Home-owners by and large seem to have been well served by FEMA. Many who were cleaning out their homes on December 20 reported having received sums large enough to cover a significant portion of the damage. But Maisel says that he has come across an unfair distribution of benefits to people in similar circumstances. “You'll have two neighbors with the same basement flooding, the same damages, and one will get $6,000 and one will get $8,000.”

But the neighborhood is also home to a large Haitian community. As in other Brooklyn neighborhoods, until Sandy, many immigrants lived in the basements of town houses owned by middle class residents. “They're the ones who really go screwed,” says Carlton Evans, a homeowner whose townhouse is on Paedergat St, which runs parallel to Paedergat Basin. Evans estimates the damage to his townhouse to be in the vicinity of $45,000, but between FEMA and his flood insurance, he has collected $30,000. “But my niece, she rented my basement, and she didn't get anything, and she lost all her stuff.”

“There is an overlap between immigrants and basement dwellers,” Luckner Lerasseur, a FEMA specialist working out of the Holy Family Church, reports. “There is a large Haitian population in Canarsie.

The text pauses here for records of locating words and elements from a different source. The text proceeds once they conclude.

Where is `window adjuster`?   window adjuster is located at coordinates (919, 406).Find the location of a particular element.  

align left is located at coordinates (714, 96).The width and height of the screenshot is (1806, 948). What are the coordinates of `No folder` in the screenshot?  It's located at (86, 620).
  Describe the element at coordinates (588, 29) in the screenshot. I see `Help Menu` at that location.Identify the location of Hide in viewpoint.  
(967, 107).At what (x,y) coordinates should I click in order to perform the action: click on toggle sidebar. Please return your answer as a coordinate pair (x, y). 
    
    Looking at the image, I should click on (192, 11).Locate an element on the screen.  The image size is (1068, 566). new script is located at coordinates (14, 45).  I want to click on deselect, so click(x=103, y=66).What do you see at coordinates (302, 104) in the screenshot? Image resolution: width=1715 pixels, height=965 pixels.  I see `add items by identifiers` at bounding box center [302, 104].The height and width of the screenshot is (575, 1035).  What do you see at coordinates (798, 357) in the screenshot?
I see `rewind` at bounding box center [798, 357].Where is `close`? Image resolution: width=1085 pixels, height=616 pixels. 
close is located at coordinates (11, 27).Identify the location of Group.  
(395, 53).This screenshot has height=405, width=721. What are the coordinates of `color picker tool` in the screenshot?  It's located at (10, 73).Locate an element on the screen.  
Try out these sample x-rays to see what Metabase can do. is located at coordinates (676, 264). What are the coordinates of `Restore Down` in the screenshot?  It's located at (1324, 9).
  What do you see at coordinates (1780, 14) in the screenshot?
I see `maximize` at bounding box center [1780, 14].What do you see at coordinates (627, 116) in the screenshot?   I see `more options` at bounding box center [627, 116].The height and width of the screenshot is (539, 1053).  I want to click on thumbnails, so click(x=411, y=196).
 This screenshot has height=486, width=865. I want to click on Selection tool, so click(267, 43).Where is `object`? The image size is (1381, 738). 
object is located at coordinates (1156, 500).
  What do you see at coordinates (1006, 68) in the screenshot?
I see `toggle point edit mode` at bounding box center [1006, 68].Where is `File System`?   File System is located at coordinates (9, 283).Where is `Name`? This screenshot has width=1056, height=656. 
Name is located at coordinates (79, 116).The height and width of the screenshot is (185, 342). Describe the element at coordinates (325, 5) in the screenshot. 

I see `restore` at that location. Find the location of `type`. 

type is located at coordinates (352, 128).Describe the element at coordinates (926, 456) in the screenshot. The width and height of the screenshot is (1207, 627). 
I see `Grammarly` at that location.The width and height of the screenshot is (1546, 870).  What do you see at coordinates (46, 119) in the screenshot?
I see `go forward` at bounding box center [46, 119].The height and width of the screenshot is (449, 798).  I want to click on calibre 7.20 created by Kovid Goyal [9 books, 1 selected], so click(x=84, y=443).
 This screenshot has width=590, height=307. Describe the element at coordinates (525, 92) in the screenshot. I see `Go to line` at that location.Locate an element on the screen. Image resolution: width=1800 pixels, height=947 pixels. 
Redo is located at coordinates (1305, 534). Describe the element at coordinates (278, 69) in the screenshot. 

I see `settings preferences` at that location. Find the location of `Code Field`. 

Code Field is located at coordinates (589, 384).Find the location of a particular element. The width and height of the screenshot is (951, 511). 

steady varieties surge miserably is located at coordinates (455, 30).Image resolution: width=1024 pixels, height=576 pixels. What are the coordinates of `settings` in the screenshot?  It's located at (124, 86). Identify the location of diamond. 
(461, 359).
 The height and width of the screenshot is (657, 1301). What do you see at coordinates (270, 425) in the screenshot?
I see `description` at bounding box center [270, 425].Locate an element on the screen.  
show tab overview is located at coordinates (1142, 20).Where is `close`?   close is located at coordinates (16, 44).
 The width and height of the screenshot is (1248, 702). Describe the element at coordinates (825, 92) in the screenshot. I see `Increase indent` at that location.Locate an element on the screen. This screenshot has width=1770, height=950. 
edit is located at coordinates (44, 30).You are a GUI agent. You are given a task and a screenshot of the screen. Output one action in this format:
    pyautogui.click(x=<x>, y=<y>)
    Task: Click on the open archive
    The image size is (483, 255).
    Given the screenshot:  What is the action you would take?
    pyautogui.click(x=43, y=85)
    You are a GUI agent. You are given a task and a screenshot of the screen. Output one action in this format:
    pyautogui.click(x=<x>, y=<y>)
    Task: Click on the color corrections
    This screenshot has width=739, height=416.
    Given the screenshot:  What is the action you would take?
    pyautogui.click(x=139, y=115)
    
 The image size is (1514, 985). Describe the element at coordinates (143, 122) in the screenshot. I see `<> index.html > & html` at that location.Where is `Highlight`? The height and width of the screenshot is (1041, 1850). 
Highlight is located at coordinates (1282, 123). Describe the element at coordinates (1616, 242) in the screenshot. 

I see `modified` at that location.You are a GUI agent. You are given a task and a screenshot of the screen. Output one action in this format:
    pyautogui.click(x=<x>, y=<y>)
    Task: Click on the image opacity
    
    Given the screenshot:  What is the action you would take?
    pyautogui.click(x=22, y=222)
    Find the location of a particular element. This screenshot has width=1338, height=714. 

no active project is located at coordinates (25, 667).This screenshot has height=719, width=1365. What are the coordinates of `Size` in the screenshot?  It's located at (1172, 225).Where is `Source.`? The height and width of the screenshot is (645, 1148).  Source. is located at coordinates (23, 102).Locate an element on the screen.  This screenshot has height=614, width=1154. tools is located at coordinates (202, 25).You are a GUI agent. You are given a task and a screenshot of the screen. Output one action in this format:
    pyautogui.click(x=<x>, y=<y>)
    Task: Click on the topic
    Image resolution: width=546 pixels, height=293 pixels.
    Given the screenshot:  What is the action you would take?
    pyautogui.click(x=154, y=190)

At first, some people were afraid to come to FEMA, but I'm Haitian, so I talk to them, make them feel comfortable.”

Lerasseur explains that FEMA has no responsibility to report persons without status who apply for aid, but Hecht of the JCC reports that still, “immigrants were fearful to apply.” That is, until he got a message from the mayor's office that they needn't worry. “They said, 'We're here to help them.' The mayor's office has been very helpful.”